Beautiful is a French word.  Cot is a Hindi word. Hammock is an Arawak word.  The origin of a word makes no difference in a language.  The only question that matters is if it is used or not.

In either case,  it is more accurate to say doSHii is from Sanskrit and ilzaam is from Arabic by way of Persian.  The original naturally evolved Prakritik form of doshii would have probably been dokhii,  but has been replaced by imported Sanskrit दोषी in modern times even though ष is generally pronounced only by the fastidious according to its Sankrit pronunciation (the retroflex sh having for the most part died off outside of conjuncts in Prakrit).


----------



## Englishmypassion

Yes, Tony, I agree but I thought when I have the Hindi synonym of an Urdu word used in Hindi too, I should write that. Besides, I was not sure of the word 'ilzaam' being an entry in a Hindi dictionary, and didn't know whether the OP was asking about spoken Hindi or was to use the expression in formal writing. As for the origin of words or their being entries in a dictionary, you definitely know better than I do.


----------



## tonyspeed

Englishmypassion said:


> Yes, Tony, I agree but I thought when I have the Hindi synonym of an Urdu word used in Hindi too, I should write that. Besides, I was not sure of the word 'ilzaam' being an entry in a Hindi dictionary, and didn't know whether the OP was asking about spoken Hindi or was to use the expression in formal writing. As for the origin of words or their being entries in a dictionary, you definitely know better than I do.

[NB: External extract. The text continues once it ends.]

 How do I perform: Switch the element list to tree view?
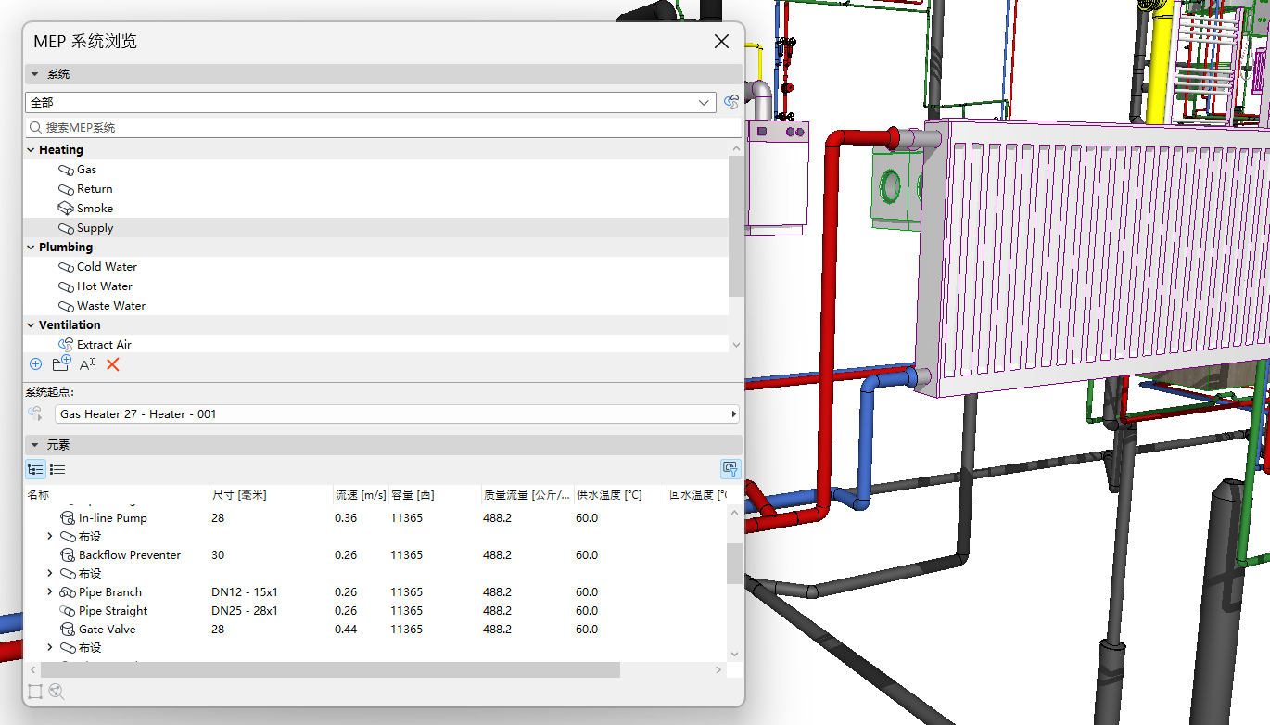[x=35, y=469]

Yes, ilzaam is found in Hindi dictionaries. There are words in Urdu that are not used in Hindi and are not mutually shared by both languages. ilzaam is not one of them.


----------



## Englishmypassion

Thanks for the information, Tony. I was sure of your knowing that.


----------



## littlepond

'ilzaam' is very much Hindi, but doesn't fit: 'ilzaam lagaanaa' means "to accuse", not "to blame". "doshi Thaihraanaa" is fine; you can also have a slightly stronger "kasuurvaar Thaihraanaa".


----------



## littlepond

tonyspeed said:


> Beautiful is a French word.



It is not; we are not talking etymologies here. The French word is "beau" and "belle" for "beautiful". "ilzaam" is a word common to both Urdu and Hindi, used as is: so it is not traced etymologies we are talking about.


----------



## Alfaaz

littlepond said:
			
		

> 'ilzaam' ... doesn't fit: 'ilzaam lagaanaa' means "to accuse", not "to blame".
> 
> ... you can also have a slightly stronger "kasuurvaar Thaihraanaa".


 Extra information from the perspective of Urdu (just in case readers are interested): 

الزام - _ilzaam_ can be used for _to blame_ was well! For this meaning, الزام دینا - _ilzaam denaa_ is usually used now!

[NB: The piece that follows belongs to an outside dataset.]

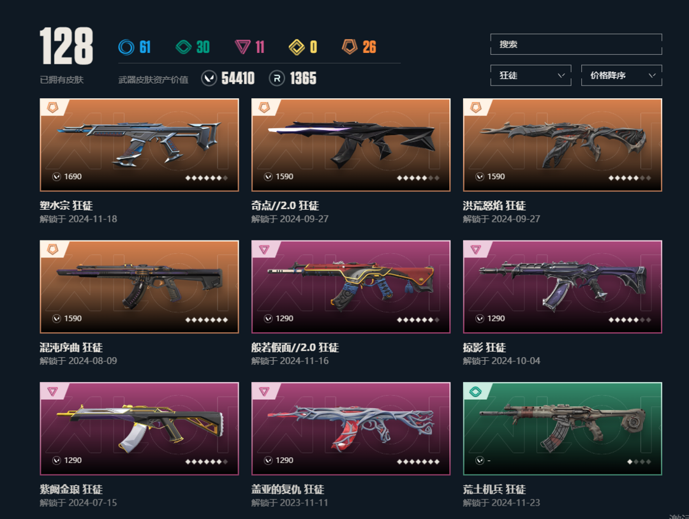Click the Radianite icon beside 1365
The height and width of the screenshot is (519, 689).
point(277,78)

The correct Urdu pronunciation is قُصُور وار - _*qu*suur-waar_. 

(There are a few points about the etymology and Urdu meaning of _ilzaam_ that could be interesting to discuss, but those would be off-topic for this thread.)


----------



## kephalian

Q_*u*suur-waar_. would mean hold responsible not blame.


----------



## Alfaaz

kephalian said:
			
		

> Q_*u*suur-waar_. would mean hold responsible not blame.

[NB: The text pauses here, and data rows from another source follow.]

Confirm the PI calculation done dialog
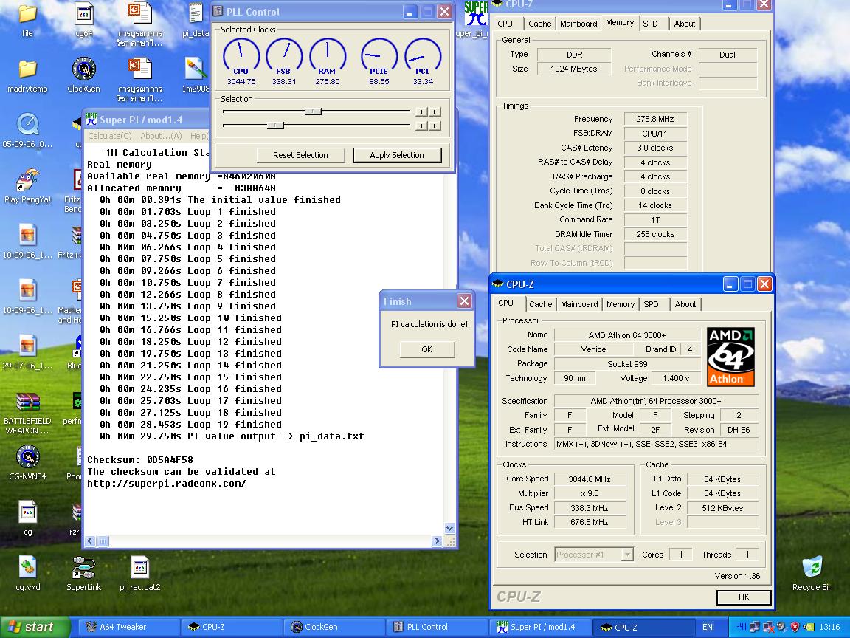 [426, 349]
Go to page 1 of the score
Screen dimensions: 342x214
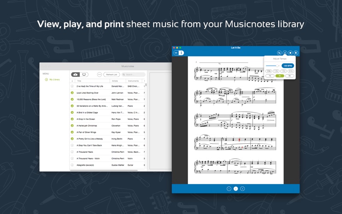point(229,189)
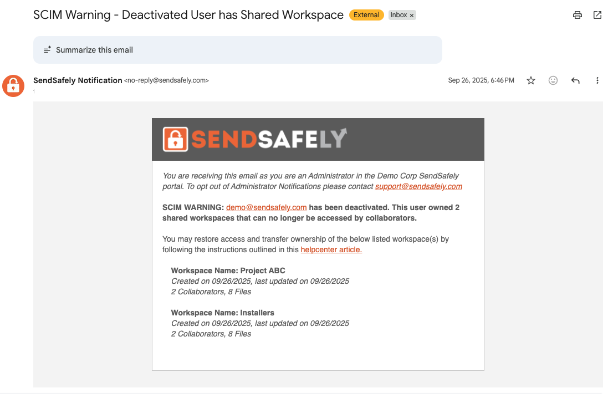Print this email with printer icon
This screenshot has height=398, width=608.
pyautogui.click(x=578, y=15)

ذمہ دار/وار - _zimmah-daar/waar_:_ responsible, accountable, etc._

ذمہ دار/وار ٹھہرانا - _zimmah-daar/waar Thehraanaa_: _to hold/consider responsible, accountable, answerable, etc._
قصور وار - _qusuur-waar_: _at fault, blameworthy, etc._

قصور وار ٹھہرانا - _qusuur-waar Thehraanaa_ - _to consider blameworthy, at fault, etc._


----------



## marrish

What about _nindaa (karnaa)_? I've not been able to grasp its meaning? Does it fit?


----------



## littlepond

^ No, marrish jii; it does not fit at all. "nindaa karnaa" means "to speak ill" of someone.


----------



## Englishmypassion

Marrish, I'm afraid no. Ninda krna is to criticize.


----------



## marrish

Thanks to both of you. _kisii kii nindaa karnaa_ would be then to speak ill of sb, or to criticize sb. Not really clear which of these two although there is semantic common field. Which suits better?


----------



## Englishmypassion

I think it includes both the terms as they are very synonymous.
Remember Saint Kabir's valuable advice "Nindak niyre raakhiye...(I've forgotten the following words)"  = "Keep company with your critics or keep your critics with you-- they act as detergents to wash your faults off. 
Here "nindak" is a critic.


----------



## littlepond

The meaning of "nindaa" mostly employed is "to speak ill of someone", though it _can_ be used sometimes in the sense of criticizing.


----------



## Sheikh_14

Given that the thread has delved into both languages how would Urdu-phones state the following: "He casted all the blame of the botch-up on his assistant?"

Would the following make any sense:

Saaraa kaa saaraa ilzaam lagaanaa/denaa.
...../kul kaa kul Qusuur Thehraanaa.
...... Qusuur qaraar karnaa/denaa.
..... zime'daar maannaa/Thehraanaa/qaraar karnaa/denaa. 

I quite often hear this in TV dramas "woh hamesha saaraa kaa saaraa/pooraa kaa pooraa ilzaam mujh par Daaltaa/lagaataa hai."


----------



## littlepond

Sheikh_14 said:


> "He casted *cast *all the blame of the botch-up on his assistant?"?


----------